Weinreich (1999) identifies the essential elements required to achieve effective and lasting behavioural change:

  • An individual must believe there is a problem which has severe consequences
  • An individual must believe that the proposed behaviour will address the problem and prevent the consequences
  • The individual benefits must be perceived as outweighing the costs
  • An individual has to have the skills required for the new behaviour
  • They must believe they have the skills required (self efficacy)
  • The behaviour has be consistent with self image
  • An individual needs to perceive greater social support or pressure for the changed behaviour as opposed to the status quo
  • There need to be less barriers to the new behaviour than there are to the old behaviour
  • The individual must intend to make the required change to their behaviour

Practitioners can utilise the powerful integrated stages of change model developed by DiClemente and Prochaska (1982). By identifying which stage the patient is at, understanding that patients can move back and forth through the stages, and spend different amounts of time at each stage, the practitioner is better able to meet the needs of the individual. Appropriate solutions are built through an effective working partnership. The change process is solutions orientated, and those solutions are patient, not practitioner driven, and hence, are more effective (Heijn and Granger, 1974; Wressle, Oberg and Henriksson, 1999; Hesse and Campion, 1983).

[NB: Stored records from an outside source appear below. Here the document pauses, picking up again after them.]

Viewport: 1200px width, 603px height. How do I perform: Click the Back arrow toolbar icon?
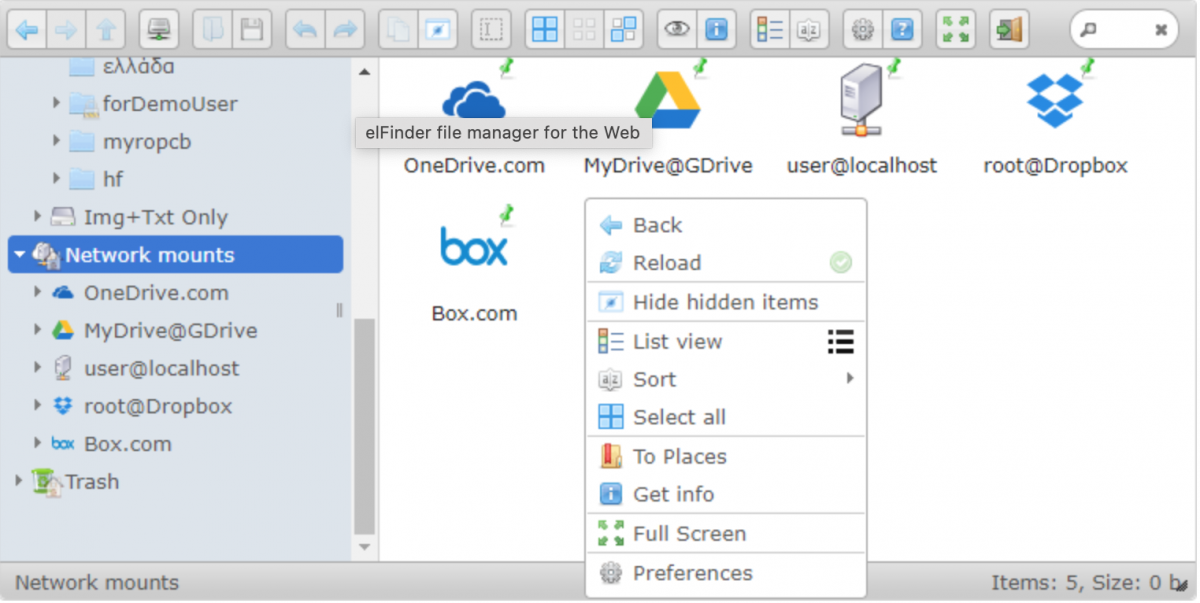(x=27, y=30)
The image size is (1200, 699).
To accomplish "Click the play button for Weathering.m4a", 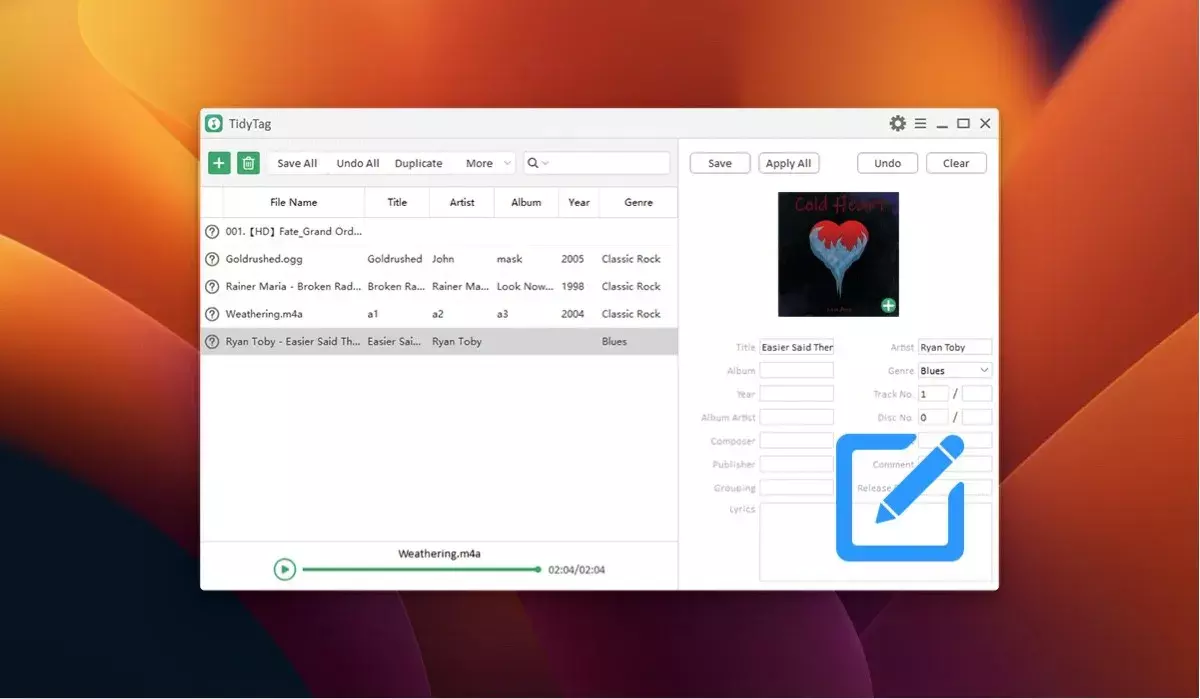I will 285,569.
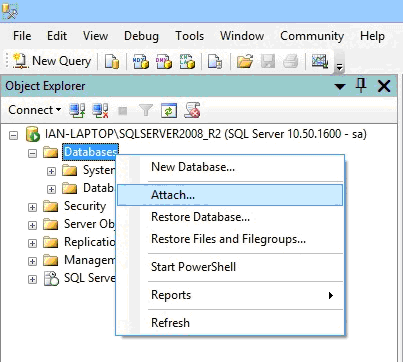Image resolution: width=403 pixels, height=362 pixels.
Task: Click the Disconnect server icon
Action: (100, 110)
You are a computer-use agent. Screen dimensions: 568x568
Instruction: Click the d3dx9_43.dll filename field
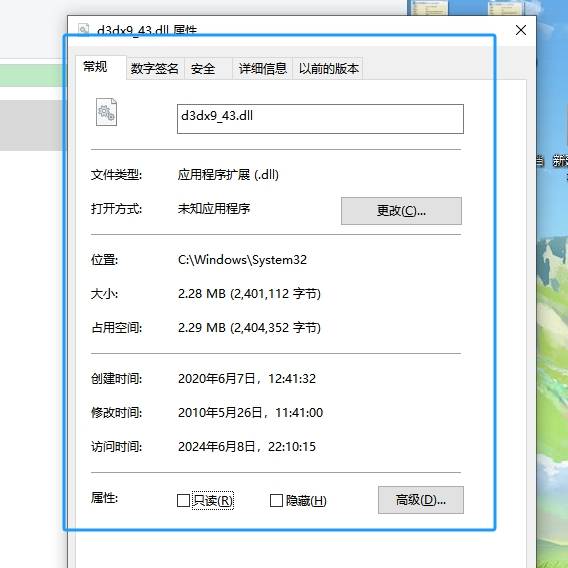click(x=320, y=119)
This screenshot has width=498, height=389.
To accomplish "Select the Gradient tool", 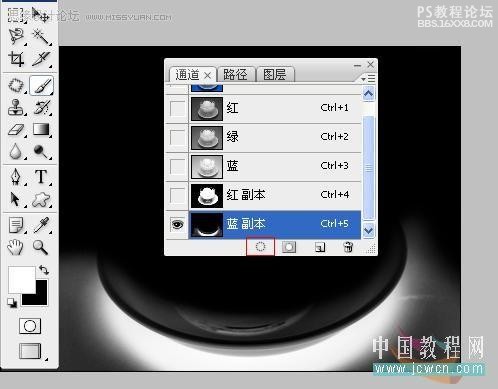I will click(41, 130).
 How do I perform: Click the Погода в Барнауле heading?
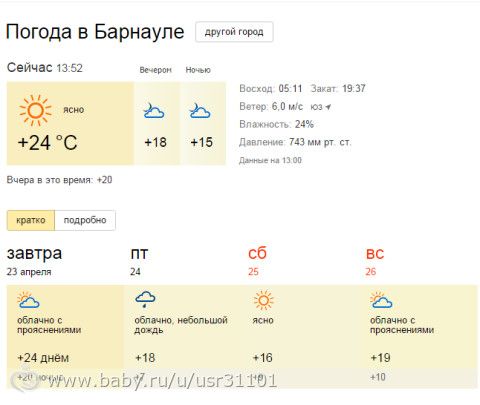tap(95, 32)
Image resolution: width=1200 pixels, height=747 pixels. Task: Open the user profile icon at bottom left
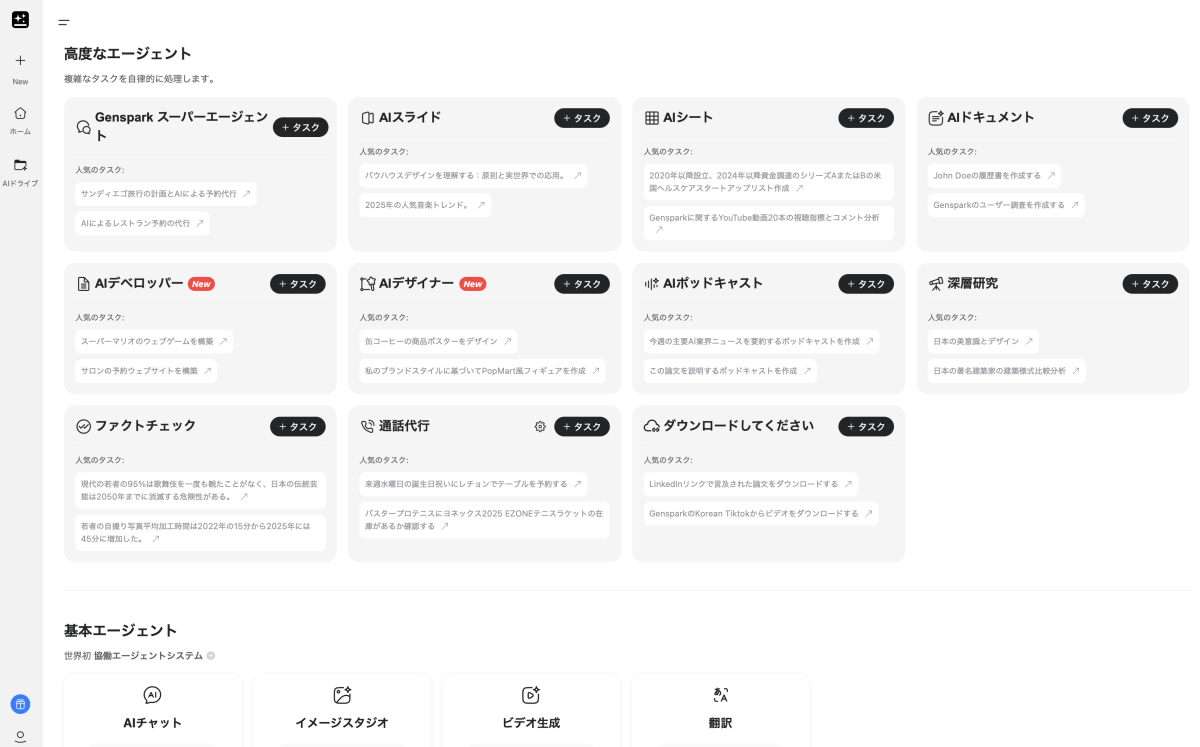coord(20,736)
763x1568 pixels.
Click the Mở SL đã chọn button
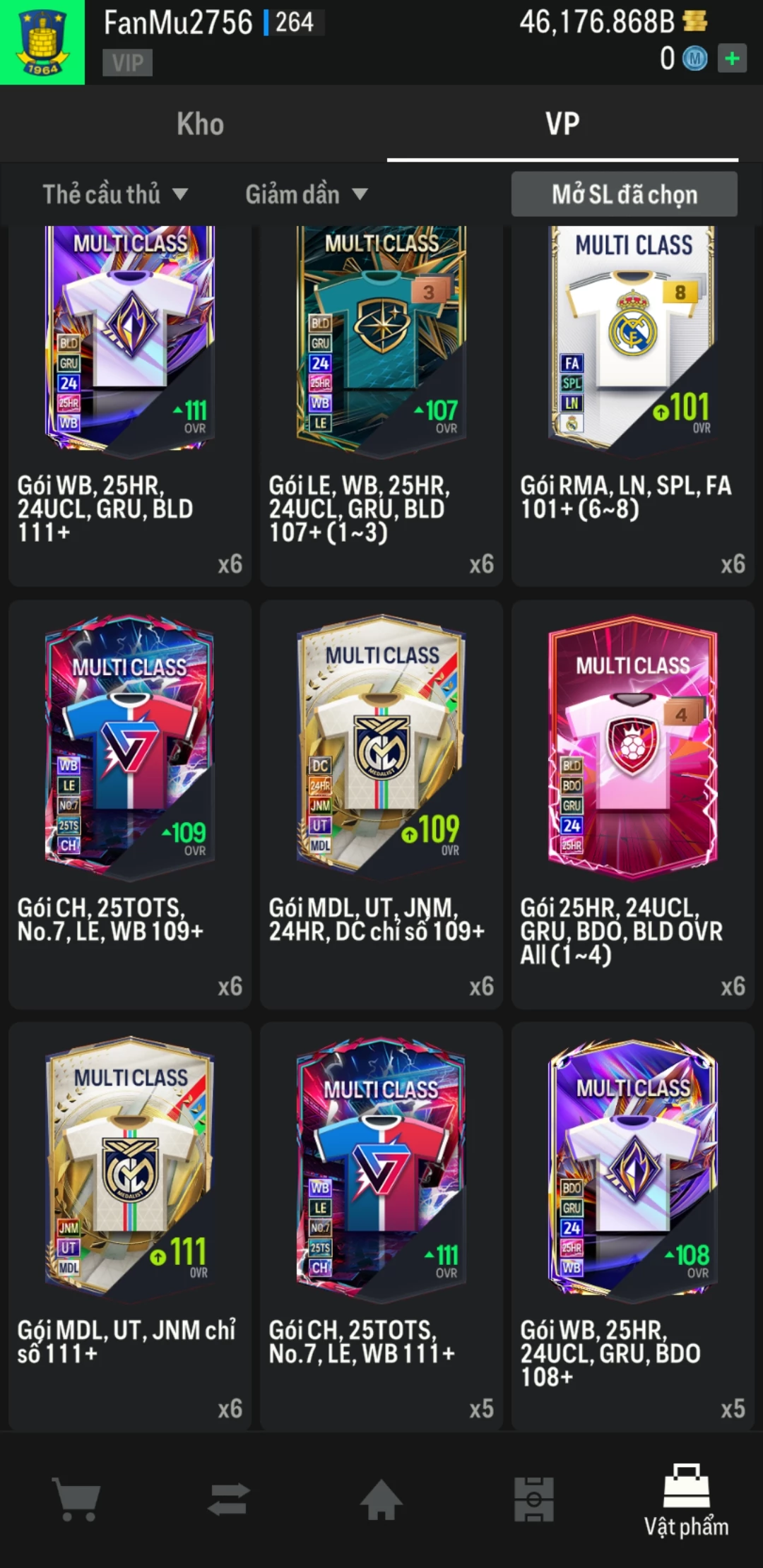coord(625,194)
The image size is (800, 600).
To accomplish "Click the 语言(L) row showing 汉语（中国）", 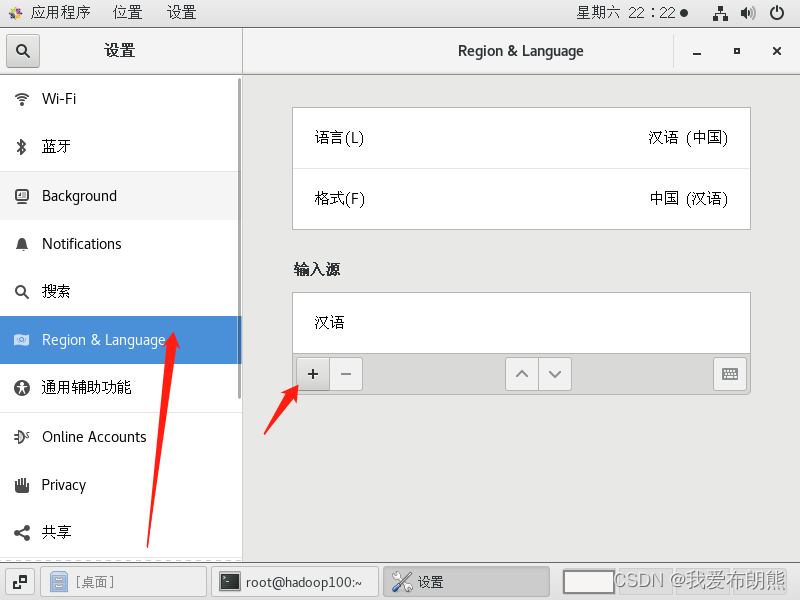I will [520, 138].
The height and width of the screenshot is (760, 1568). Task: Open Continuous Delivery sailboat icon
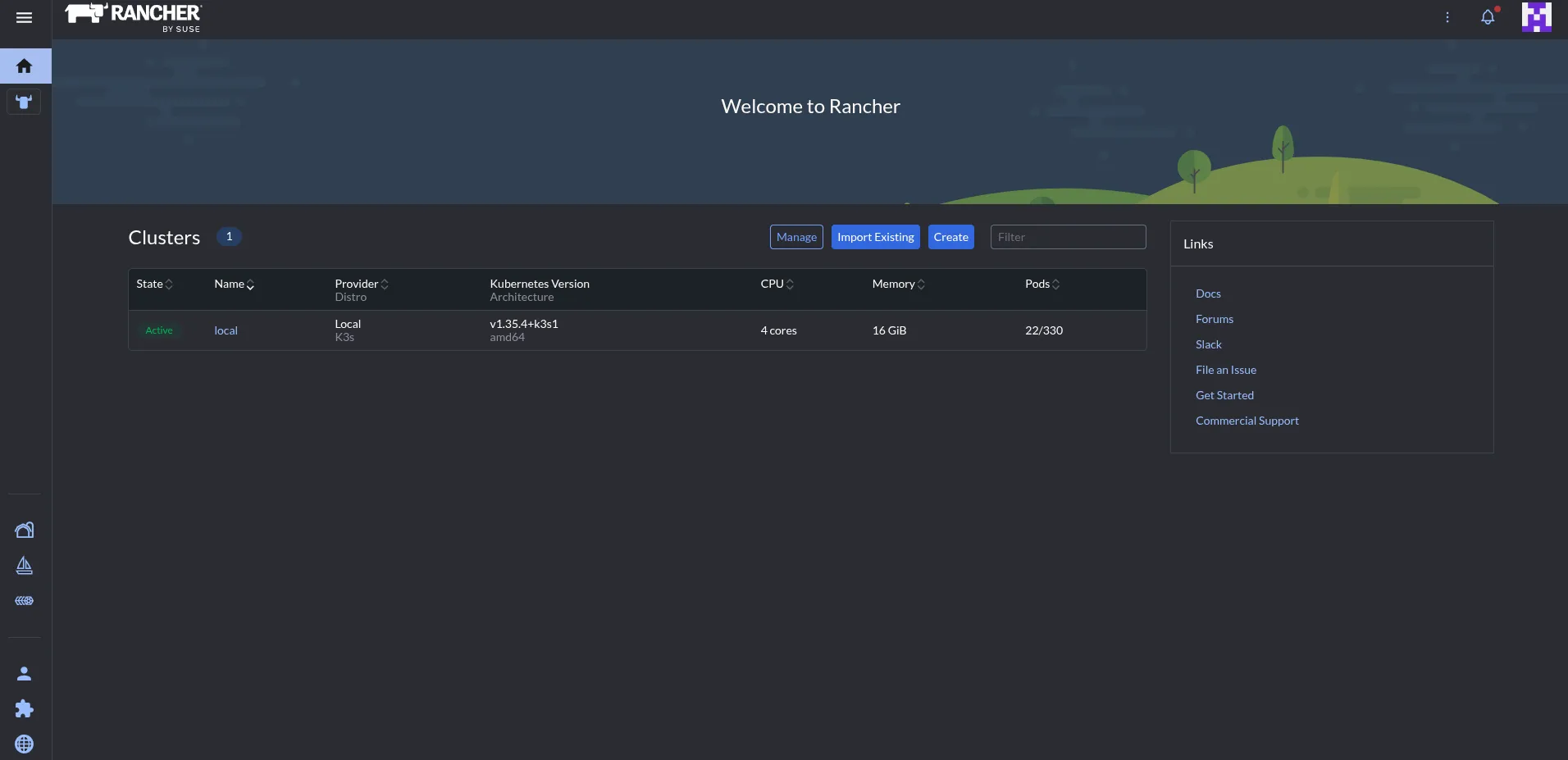tap(25, 566)
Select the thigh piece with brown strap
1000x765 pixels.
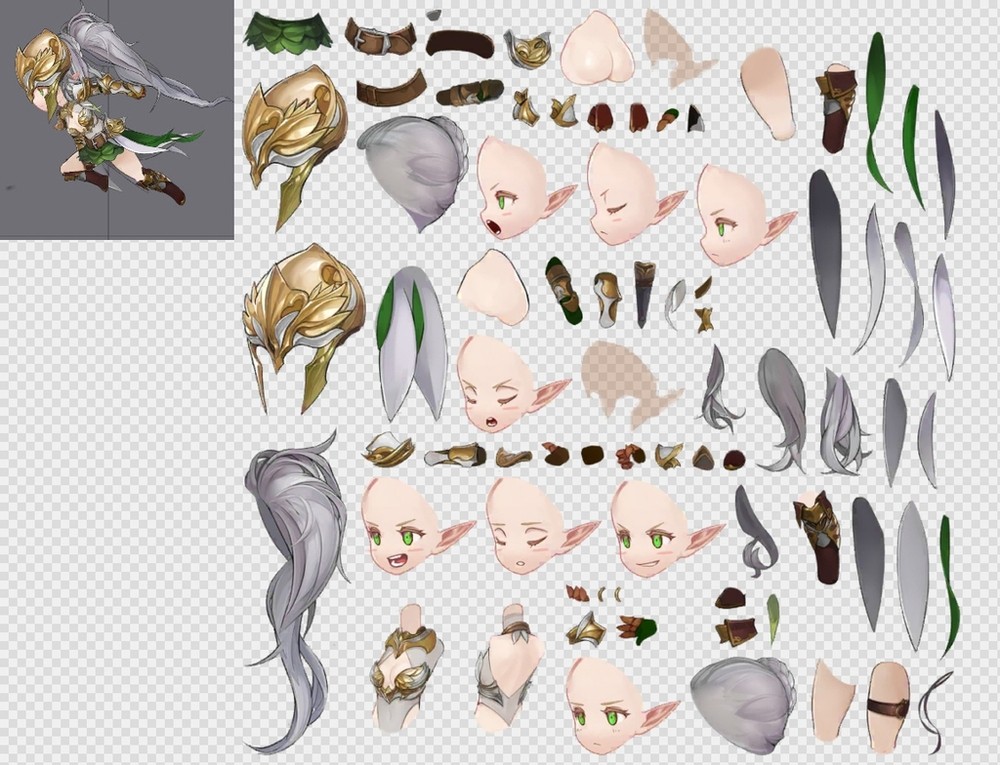click(887, 704)
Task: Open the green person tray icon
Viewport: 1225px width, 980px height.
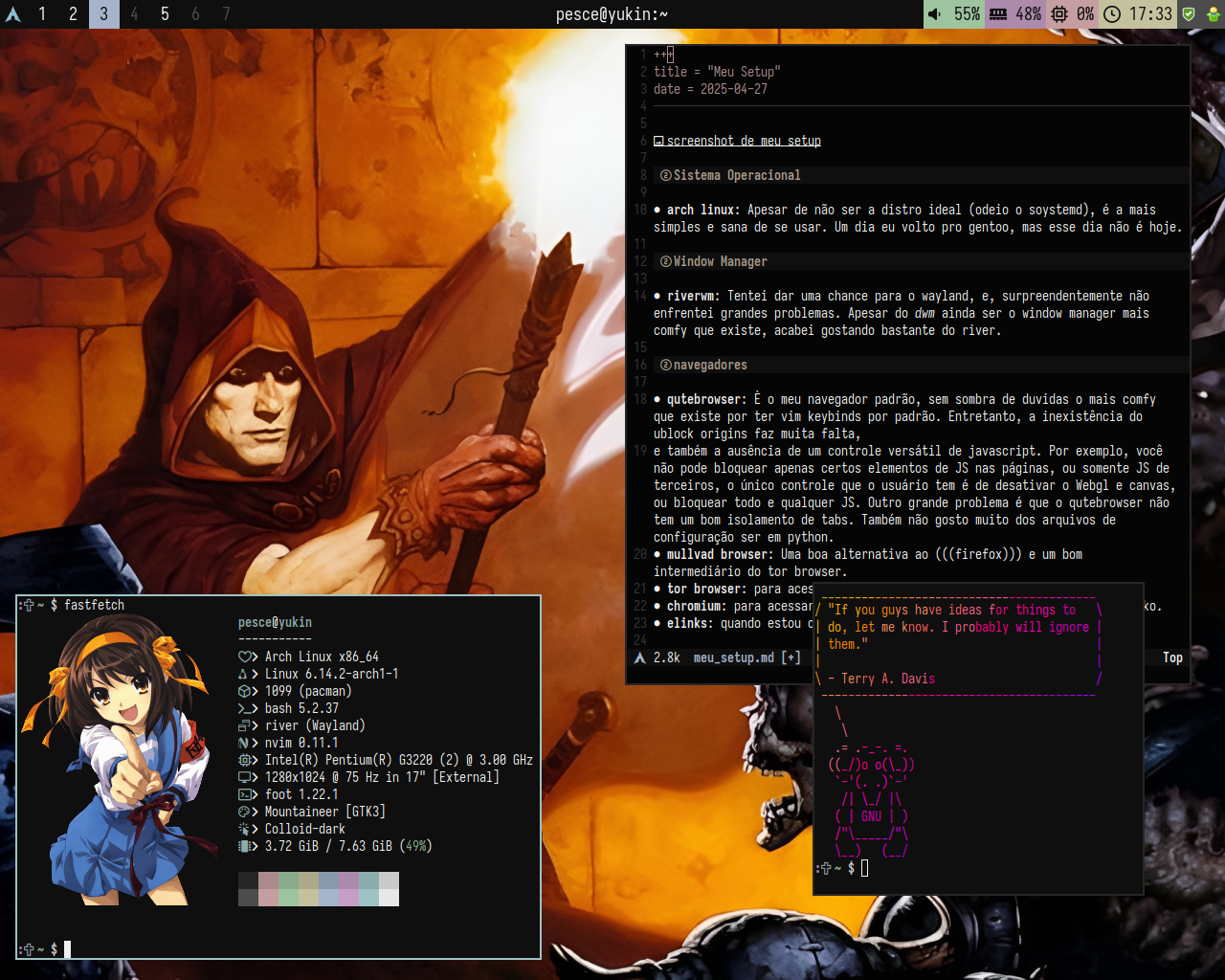Action: (1213, 14)
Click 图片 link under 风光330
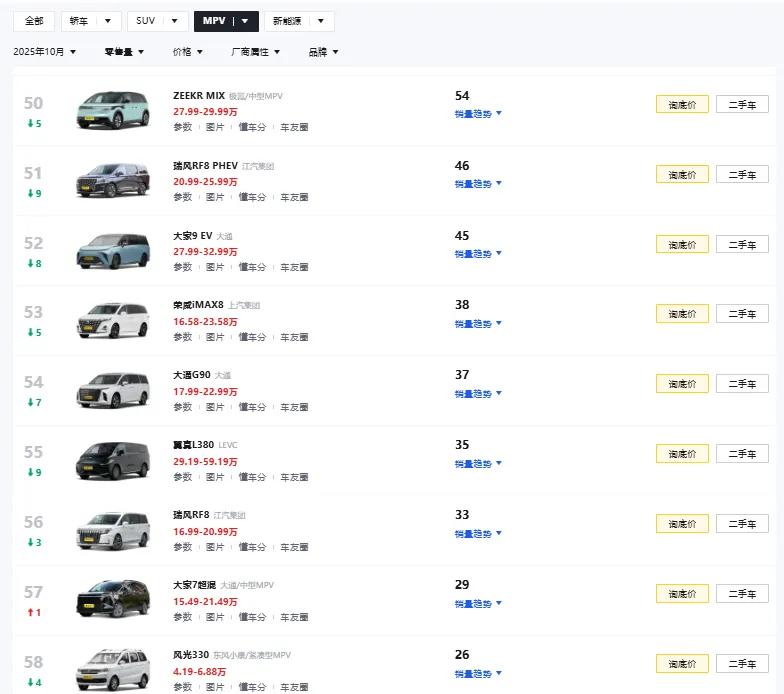 pyautogui.click(x=215, y=687)
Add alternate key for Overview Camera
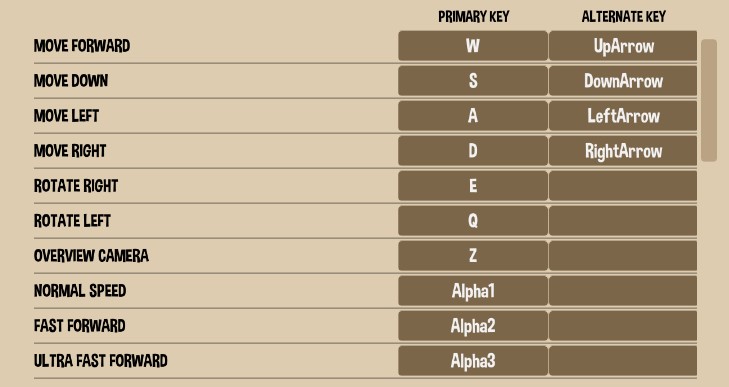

Patient motivation is essential for the achievement of beneficial therapeutic outcomes. The health care professional uses theory to inform practice, and to build an effective partnership with the patient. Goals are formulated through a dialogue and, if necessary, negotiation, so that they take into account the wider context of the patient - practitioner relationship. Used effectively patient motivation is part of an empowered patient – practitioner partnership where it is possible to achieve outcomes that better meet patient needs, rather than the needs of health care providers (McGuire, 2000; Miller and Rollnick, 2002).